→ REQUIREMENT 1
Translate this sentence from the canoe trip film review into Spanish: "There are several interesting scenes that take place while they are camping along the river."
→ REQUIREMENT 2
List every character the canoe trip film review refers to by name.
→ REQUIREMENT 3
Please proceed with the canoe trip film review, picking up right after its last sentence.

→ TEXT EXTRACT
####################

In an early scene after Ed informs Lewis that Bobby (Ned Beatty) is an
insurance broker, Lewis comments "I've never had insurance in my
life...there's no risk in it", Ed nods some sort of agreement, but you
can see that he would never dream of being uninsured, and that his own
feelings bother him, as if he is constantly measuring himself by Lewis and
finding himself wanting.
The early sequence where they are getting gas and trying to find someone to
drive their vehicles downriver takes place in a small backwoods village that
seems like something out of an HP Lovecraft tale, there is a palpable aura
of decay and barely suppressed madness. It is here that the famous
"Dueling Banjos" scene takes place, between Drew (Ronny Cox) and
an inbred boy who is apparently an idiot savant and is disturbingly unable
to communicate. It's during these opening sequences that we start to
feel that the characters are no longer in their own world and that the
scenery, while beautiful, has it's own rules that are inimical to casual
visitors. The sense of aloneness and the leaving of the known for the
unknown is summed up in the scene where the four canoeists are passing under
a footbridge and the banjo playing boy is staring down at them without a
flicker of recognition, he just placidly watches them until they are out of
sight.
There are several interesting scenes that take place while they are camping
along the river. After their first night out Ed wakes before the rest
and decides to go hunting with his bow (which he seems to have solely
because Lewis hunts with one), he goes to wake Lewis and finds him
sleeping fitfully, whimpering in his sleep while curled up under his
blanket. Ed decides that he will go out alone and while he finds a
deer, he is utterly unable to actually kill it, and he ends up startling it
when he fires into a tree, letting it get away. He claims on returning
that he didn't see any wildlife, lying rather than admit his inability to
kill.

####################

→ DATA PROVIDED
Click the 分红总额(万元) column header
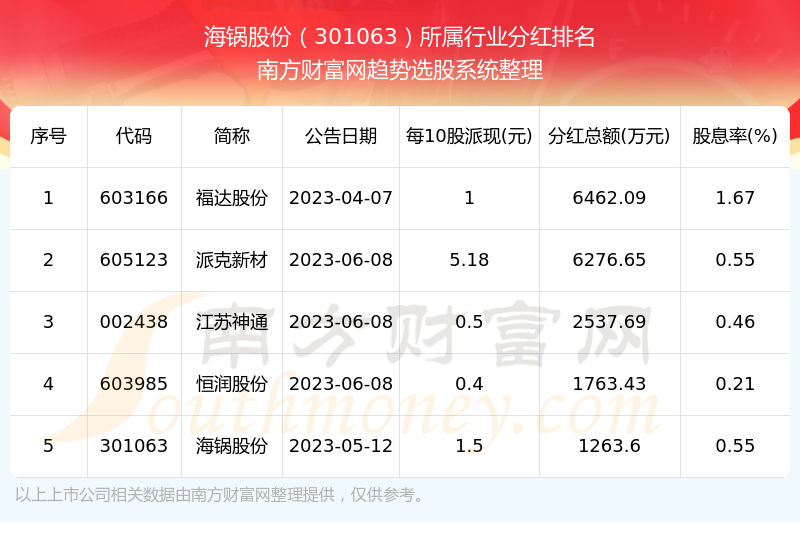tap(609, 136)
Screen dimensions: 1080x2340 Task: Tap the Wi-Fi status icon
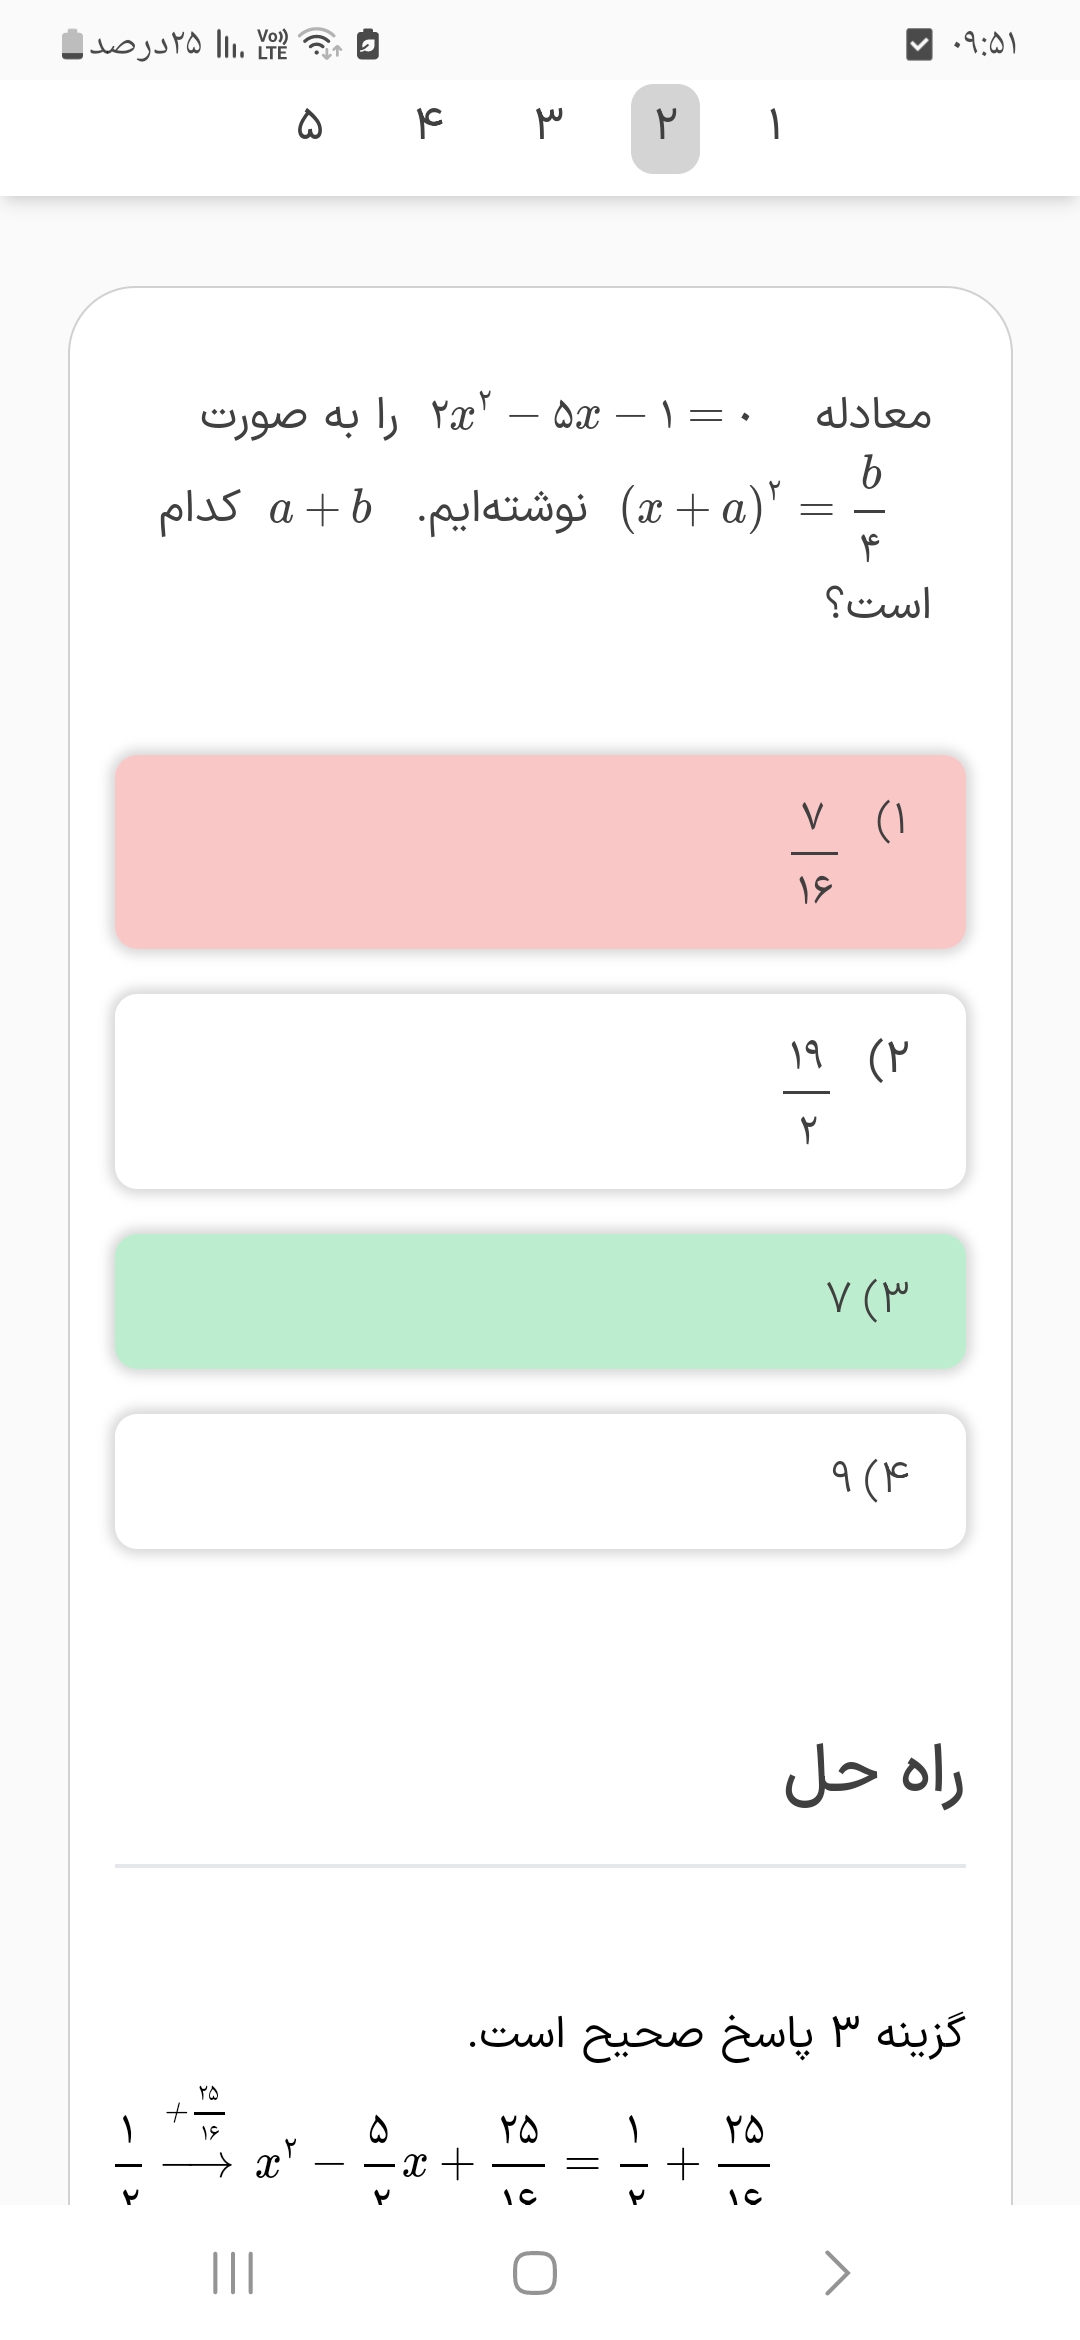(x=320, y=45)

####################

→ RESPONSE 1
Hay varias escenas interesantes que tienen lugar mientras acampan a lo largo del río.

→ RESPONSE 2
Ed, Lewis, Bobby, Drew

→ RESPONSE 3
The sequence where Ed and Bobby pull over to take a rest and are accosted by
two mountain men is probably the best known part of the movie. The
attempts by Ed and Bobby to talk their way out of any trouble and their inability
to accept that these two men will not behave in a rational, civilized manner
is almost as viscerally disturbing as the actual rape scene. Most
people joke about it, but the rape scene is probably the most unpleasant
sexual assault ever put on film (male or female). The unflinching
manner that it is filmed in makes it difficult to watch as Bobby is forced
to strip, is humiliated, beaten and finally sodomized, while Ed is held at
gun point by the second leering hillbilly. Just as the second
hillbilly is about to have Ed fellate him at gunpoint, Lewis, who has just
caught up from up river, skewers the gun-toting rapist with a well aimed
arrow. After they run off the second rapist there ensues a fascinating
ethical debate, should they report the incident to the police or simply hide
the body and let the lake-to-be cover up any trace of the crime. Drew
is the most vehemently in favor of reporting the event to the law, but
Lewis, totally in his element, gestures at the miles of surrounding
wilderness and asks "Where's the law?". Bobby wants no word
of his ordeal to be publicized and votes to hide the body, leaving the final
decision to Ed, who after some waffling goes along with Lewis.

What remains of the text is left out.